Sheryl Jesin

Ditch the guilt?


I recently wrote a blog post about the guilt I feel as a working mom.  Imagine my surprise when I came across an article in Friday’s Globe and Mail about the very same topic.  Leah McLaren’s article “Ditch the guilt, working moms:  The kids are alright” states that there is no need for moms to feel guilty for going back to work, because their kids will turn out just fine.

McLaren’s article has led to a flurry of comments, many from stay at home moms who are insulted by certain parts of the article, such as “Women who do nothing but parent may be more attentive, sure. Less able to make small talk at a cocktail parties, absolutely.”

I was a stay at home mom for 20 months when my son was born and I wouldn’t trade the time I had with him for anything.  Was I bored?  Not in the slightest! Did I think my brain was going to mush and that I was wasting my education?  No!  I found parenting my son to be an intensely demanding job that required a lot of thought, and my education and career had prepared me well for such hard work.   Did I think that I was suddenly incapable of making small talk at a party? Certainly not!  I still enjoyed keeping up with current events and personal interests while at home with Dylan, and both of these provided me with a variety of topics to discuss at parties.

Another part of McLaren’s article that I disagree with is as follows:

Sure, your three-year-old would prefer it if you sat on the floor playing Lego with him all day, but he’d also prefer to eat nothing but Froot Loops. That’s the thing about three-year-olds: They don’t actually know what’s good for them. And they certainly don’t know what’s good for you.

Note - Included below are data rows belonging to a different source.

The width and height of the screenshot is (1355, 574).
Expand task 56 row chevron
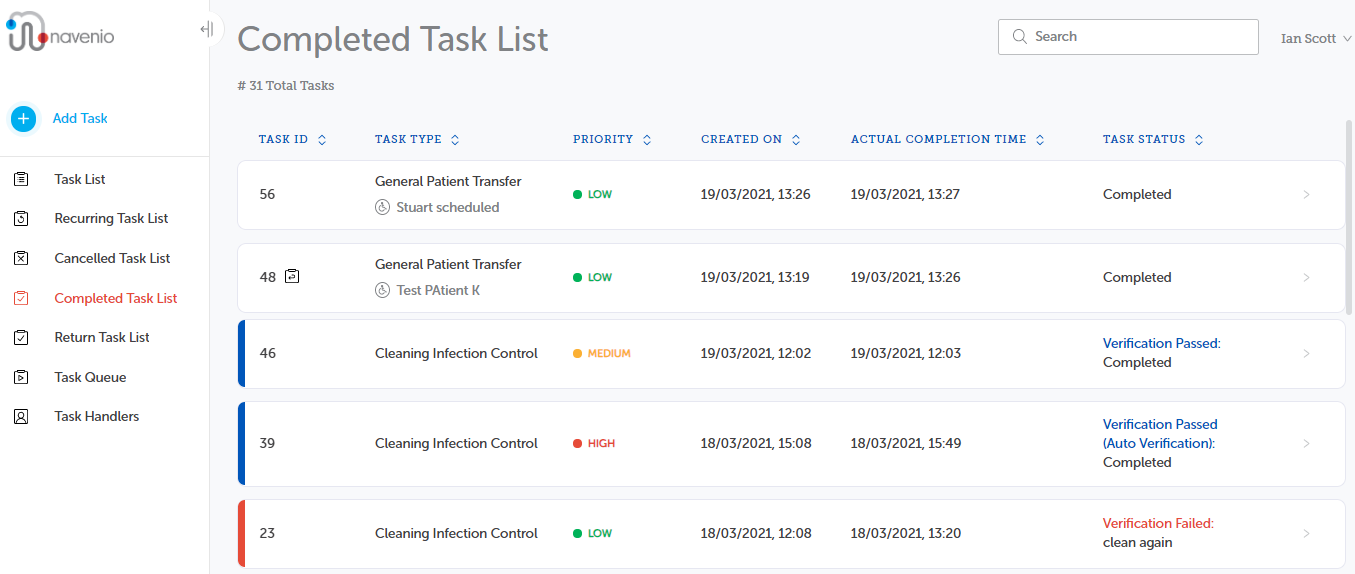point(1307,195)
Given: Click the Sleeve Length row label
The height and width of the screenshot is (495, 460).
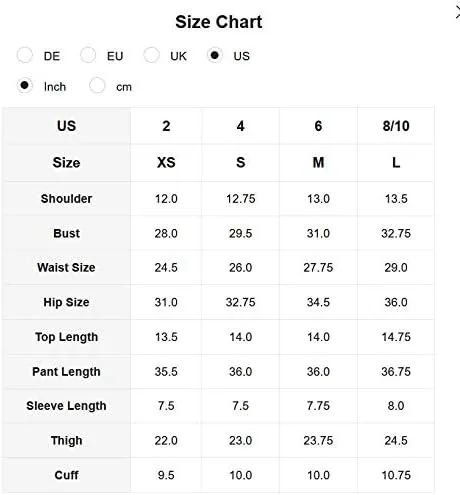Looking at the screenshot, I should click(x=66, y=406).
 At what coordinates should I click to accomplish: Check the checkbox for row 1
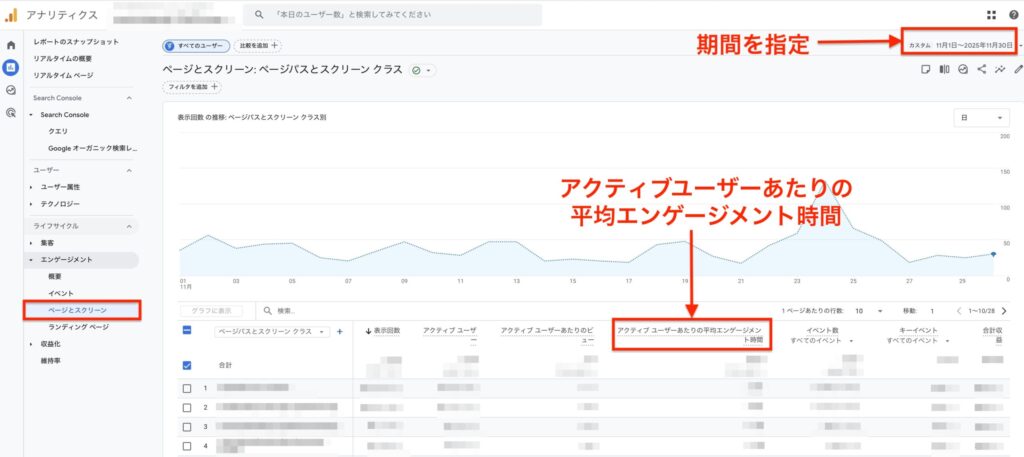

Sorry Leah, but you are wrong again.   My son actually enjoys a wide variety of foods, and has never tasted a Fruit Loop in his life.  Even if he had one, I am certain he wouldn’t eat them all day long.  From birth, I have respected and validated his needs regarding food – he was exclusively breastfed on demand for 6 months, and was then given complimentary, healthy, whole foods.   As a result, he is able to regulate his food intake and knows when he is full.  He actually does know what is good for him.  Furthermore, he even does know when something is good for me.  The moments we spend together playing lego on the floor, or hide and seek, or falling asleep together for a nap or at night may often be his idea, but they bring us both joy.

The working mom vs stay at home mom debate can never come to an end because it is so intensely personal.   There is no one choice that is right for everyone.  Each woman is entitled to create her own balance regarding work.  While working moms shouldn’t be made to feel bad for leaving their kids, stay at home moms shouldn’t be ridiculed for wasting their education.  We are lucky to live at a time and in a society where women are free to do as they please with regards to work.   Let’s support each other!

2 thoughts on “Ditch the guilt?

  1. Oh yikes – I’m glad I didn’t read her article, but your response is lovely! You’re so right – the decision of whether to work or stay at home is so personal, no one woman’s decision can be true for another woman. Our situations and personalities are too unique!

  2. I agree with Dionna, I am very glad I didn’t have to read that article!